EXTRAIT CHOISI:
>>
L'équipementier finlandais de télécommunications Nokia (>> Nokia Oyj) a ouvert mercredi son offre publique d'échange (OPE) aux actionnaires d'Alcatel-Lucent (>> Alcatel Lucent) à Paris et New York.

Annoncé en avril dernier, le rapprochement entre Nokia et Alcatel-Lucent doit permettre aux deux plus petits acteurs européens des réseaux de rivaliser au niveau mondial avec le suédois Ericsson (ERIC-B.SK) et le chinois Huawei Technologies (>> Huawei Technology Co Ltd). La finalisation de l'opération est attendue au cours du premier semestre 2016.

Ericsson a de son côté annoncé au début du mois un vaste partenariat technologique et commercial avec l'américain Cisco Systems (>> Cisco Systems, Inc.) qui, sans aller jusqu'à la fusion, vise un niveau inhabituel de coopération dans tous les domaines, de la recherche et développement aux services clients.

Cette annonce de partenariat entre Ericsson et Cisco prouve que la décision de Nokia est la bonne, a expliqué Rajeev Suri, directeur général du groupe finlandais, lors d'un entretien accordé au Wall Street Journal.

"Cette annonce accrédite notre stratégie", a-t-il souligné.

Comme son concurrent suédois, Nokia est poussé à diversifier ses sources de revenus, en ne s'appuyant plus seulement sur sa clientèle de grands opérateurs de télécommunications mais en se tournant vers de grandes entreprises d'autres secteurs, comme les compagnies aériennes, les compagnies pétrolières ou les constructeurs automobiles, ainsi que les services de police et les services d'urgence.
<<
Entrées pour repérer des mots et des éléments
>>
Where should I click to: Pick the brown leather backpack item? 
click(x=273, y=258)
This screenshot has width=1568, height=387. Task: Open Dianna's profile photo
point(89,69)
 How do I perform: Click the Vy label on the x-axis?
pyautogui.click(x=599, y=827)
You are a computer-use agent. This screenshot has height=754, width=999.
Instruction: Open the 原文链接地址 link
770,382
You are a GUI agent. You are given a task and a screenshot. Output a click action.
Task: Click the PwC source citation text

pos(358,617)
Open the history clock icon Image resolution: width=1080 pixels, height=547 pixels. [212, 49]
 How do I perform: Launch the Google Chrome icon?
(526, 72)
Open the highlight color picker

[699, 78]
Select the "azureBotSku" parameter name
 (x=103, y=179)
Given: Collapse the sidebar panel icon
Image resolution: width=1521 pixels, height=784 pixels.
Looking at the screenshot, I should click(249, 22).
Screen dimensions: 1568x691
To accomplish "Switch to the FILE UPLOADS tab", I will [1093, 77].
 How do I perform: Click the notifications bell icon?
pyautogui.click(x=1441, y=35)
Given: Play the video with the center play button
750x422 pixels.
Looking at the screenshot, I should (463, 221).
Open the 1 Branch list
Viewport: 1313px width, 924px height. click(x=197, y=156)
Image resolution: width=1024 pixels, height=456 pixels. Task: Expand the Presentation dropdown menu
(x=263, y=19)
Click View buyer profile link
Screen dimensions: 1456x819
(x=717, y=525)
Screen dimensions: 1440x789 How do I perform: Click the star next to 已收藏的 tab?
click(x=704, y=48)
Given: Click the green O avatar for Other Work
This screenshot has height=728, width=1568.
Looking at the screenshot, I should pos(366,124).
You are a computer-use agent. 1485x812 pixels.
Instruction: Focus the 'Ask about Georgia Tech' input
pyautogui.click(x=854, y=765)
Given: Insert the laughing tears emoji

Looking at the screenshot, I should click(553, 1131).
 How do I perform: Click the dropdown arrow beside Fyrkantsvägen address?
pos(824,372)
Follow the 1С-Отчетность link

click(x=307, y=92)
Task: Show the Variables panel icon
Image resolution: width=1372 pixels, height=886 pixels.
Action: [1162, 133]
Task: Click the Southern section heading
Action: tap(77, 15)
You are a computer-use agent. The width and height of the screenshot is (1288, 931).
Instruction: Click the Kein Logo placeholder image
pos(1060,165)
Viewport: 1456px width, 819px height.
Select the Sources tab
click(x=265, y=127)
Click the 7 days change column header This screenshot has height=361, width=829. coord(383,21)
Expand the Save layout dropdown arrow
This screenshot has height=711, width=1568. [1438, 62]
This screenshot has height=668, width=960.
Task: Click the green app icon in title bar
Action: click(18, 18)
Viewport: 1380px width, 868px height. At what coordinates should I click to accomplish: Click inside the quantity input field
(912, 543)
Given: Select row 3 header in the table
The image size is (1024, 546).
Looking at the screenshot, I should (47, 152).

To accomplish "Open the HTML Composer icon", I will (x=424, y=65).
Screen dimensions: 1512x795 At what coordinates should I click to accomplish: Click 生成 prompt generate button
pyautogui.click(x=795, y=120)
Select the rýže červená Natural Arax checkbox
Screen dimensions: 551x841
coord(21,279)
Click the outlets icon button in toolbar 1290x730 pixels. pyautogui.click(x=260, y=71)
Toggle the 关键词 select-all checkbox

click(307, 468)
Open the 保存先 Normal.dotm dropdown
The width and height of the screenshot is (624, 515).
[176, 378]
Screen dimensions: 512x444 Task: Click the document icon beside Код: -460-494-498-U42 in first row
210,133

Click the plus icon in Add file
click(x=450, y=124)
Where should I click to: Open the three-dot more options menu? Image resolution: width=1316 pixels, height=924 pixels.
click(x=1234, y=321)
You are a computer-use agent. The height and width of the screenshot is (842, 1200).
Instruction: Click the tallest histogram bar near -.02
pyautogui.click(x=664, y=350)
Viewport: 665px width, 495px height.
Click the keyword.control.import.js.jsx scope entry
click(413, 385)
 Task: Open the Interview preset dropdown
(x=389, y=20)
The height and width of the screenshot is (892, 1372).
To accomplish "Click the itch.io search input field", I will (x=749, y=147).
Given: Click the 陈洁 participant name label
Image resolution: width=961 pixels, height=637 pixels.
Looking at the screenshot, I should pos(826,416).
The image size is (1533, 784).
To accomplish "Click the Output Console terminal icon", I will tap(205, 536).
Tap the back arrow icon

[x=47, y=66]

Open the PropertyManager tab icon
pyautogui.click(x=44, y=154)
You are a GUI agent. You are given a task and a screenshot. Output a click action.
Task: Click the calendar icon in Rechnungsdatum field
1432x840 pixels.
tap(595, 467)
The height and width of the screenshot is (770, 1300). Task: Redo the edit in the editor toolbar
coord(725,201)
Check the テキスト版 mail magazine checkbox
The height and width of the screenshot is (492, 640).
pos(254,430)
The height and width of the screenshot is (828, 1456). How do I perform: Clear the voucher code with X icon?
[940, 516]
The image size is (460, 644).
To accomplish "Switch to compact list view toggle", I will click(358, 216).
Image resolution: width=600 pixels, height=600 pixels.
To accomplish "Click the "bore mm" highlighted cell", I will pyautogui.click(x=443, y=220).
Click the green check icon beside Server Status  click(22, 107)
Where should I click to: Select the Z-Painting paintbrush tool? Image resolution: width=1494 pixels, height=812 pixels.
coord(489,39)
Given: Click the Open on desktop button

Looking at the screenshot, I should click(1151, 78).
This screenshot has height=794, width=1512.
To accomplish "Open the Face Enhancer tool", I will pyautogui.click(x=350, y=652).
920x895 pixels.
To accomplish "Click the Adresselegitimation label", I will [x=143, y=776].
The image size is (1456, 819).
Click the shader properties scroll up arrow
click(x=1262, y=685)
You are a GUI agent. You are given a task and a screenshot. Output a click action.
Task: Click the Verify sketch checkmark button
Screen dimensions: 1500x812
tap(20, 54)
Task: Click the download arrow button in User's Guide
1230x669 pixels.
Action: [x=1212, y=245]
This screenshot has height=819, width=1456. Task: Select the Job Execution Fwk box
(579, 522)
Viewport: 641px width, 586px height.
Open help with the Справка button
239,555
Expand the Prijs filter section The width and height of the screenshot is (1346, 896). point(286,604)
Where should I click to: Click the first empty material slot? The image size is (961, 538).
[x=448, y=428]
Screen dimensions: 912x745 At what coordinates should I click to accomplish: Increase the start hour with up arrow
<<
EXERCICE COURT 1:
Recopiez fidèlement le passage de l'article sur l'offre de Nokia, en commençant par "L'équipementier finlandais de" et en poursuivant jusqu'à "aux services clients.".
EXERCICE COURT 2:
Rédigez la suite de l'article sur le rapprochement entre Nokia et Alcatel-Lucent, en reprenant après sa dernière phrase.
Les enregistrements forment un matériau à part.

RÉPONSE RÉDIGÉE 1:
L'équipementier finlandais de télécommunications Nokia (>> Nokia Oyj) a ouvert mercredi son offre publique d'échange (OPE) aux actionnaires d'Alcatel-Lucent (>> Alcatel Lucent) à Paris et New York.

Annoncé en avril dernier, le rapprochement entre Nokia et Alcatel-Lucent doit permettre aux deux plus petits acteurs européens des réseaux de rivaliser au niveau mondial avec le suédois Ericsson (ERIC-B.SK) et le chinois Huawei Technologies (>> Huawei Technology Co Ltd). La finalisation de l'opération est attendue au cours du premier semestre 2016.

Ericsson a de son côté annoncé au début du mois un vaste partenariat technologique et commercial avec l'américain Cisco Systems (>> Cisco Systems, Inc.) qui, sans aller jusqu'à la fusion, vise un niveau inhabituel de coopération dans tous les domaines, de la recherche et développement aux services clients.

RÉPONSE RÉDIGÉE 2:
Après les cessions, la quête de nouveaux marchés

Après avoir renoncé à la course aux smartphones, Nokia a passé plusieurs années à réduire ses coûts et à céder des actifs, dont son activité de téléphonie mobile, pour se spécialiser dans les réseaux mobiles.

Le groupe s'efforce maintenant d'élargir à nouveau son portefeuille avec les produits d'Alcatel-Lucent, comme les routeurs et les commutateurs utilisés pour créer des réseaux.

Rajeev Suri, qui a pris les rênes du géant finlandais après la vente de l'activité de téléphonie à Microsoft (>> Microsoft Corporation) en 2014, a rappelé que le "tout mobile" adopté par Nokia était une stratégie temporaire destinée à redresser un groupe freiné par de nombreuses activités non compétitives.

L'OPE de Nokia sur Alcatel-Lucent a été approuvée par les autorités de la concurrence. Si suffisamment d'actionnaires d'Alcatel-Lucent apportent leurs titres à l'offre, celle-ci n'aura plus qu'à recevoir le feu vert des actionnaires de Nokia, ce qui ne devrait pas poser problème.

Ces opérations entre Nokia, Alcatel-Lucent, Ericsson et Cisco interviennent alors que ces acteurs ainsi que d'autres fournisseurs de réseaux peinent à préserver leur pertinence stratégique dans un monde marqué par la convergence des réseaux de téléphonie fixe, des réseaux mobiles et des réseaux câblés, et par la consolidation des opérateurs de télécommunications.

"Ce marché converge rapidement, beaucoup plus rapidement qu'on pourrait le penser, et pour pouvoir servir des opérateurs de plus en plus unifiés, il faut se doter d'un portefeuille de bout en bout", a expliqué Rajeev Suri.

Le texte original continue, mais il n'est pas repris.